**ACTIVITY:**
Every record below must be written out exactly. Leave out the pictures.

*-*-*

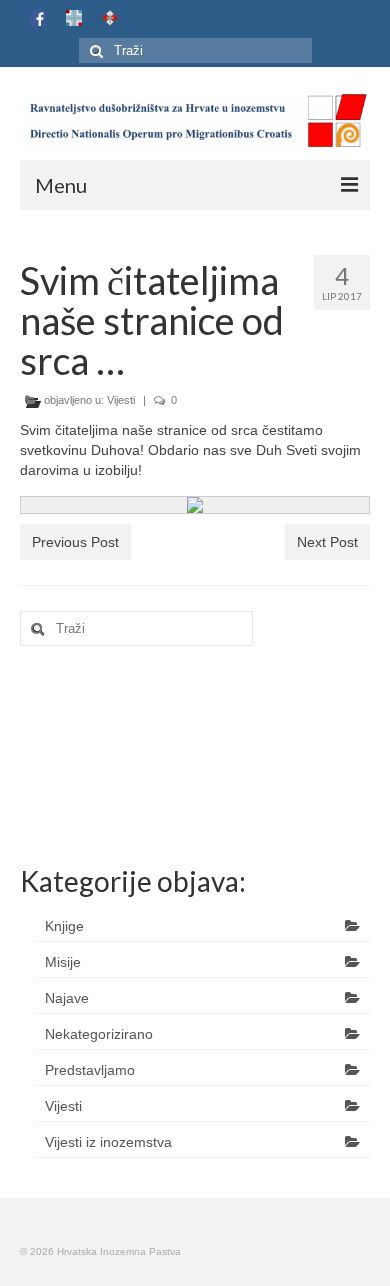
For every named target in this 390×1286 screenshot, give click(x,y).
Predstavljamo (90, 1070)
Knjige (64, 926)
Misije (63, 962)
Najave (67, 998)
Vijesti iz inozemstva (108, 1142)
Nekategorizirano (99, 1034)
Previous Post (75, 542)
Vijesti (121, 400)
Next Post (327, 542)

*-*-*

**FINISHED EXERCISE:**
For every named target in this 390×1286 screenshot, give click(x,y).
Predstavljamo (90, 1070)
Knjige (64, 926)
Misije (63, 962)
Najave (67, 998)
Vijesti iz inozemstva (108, 1142)
Nekategorizirano (99, 1034)
Previous Post (75, 542)
Vijesti (121, 400)
Next Post (327, 542)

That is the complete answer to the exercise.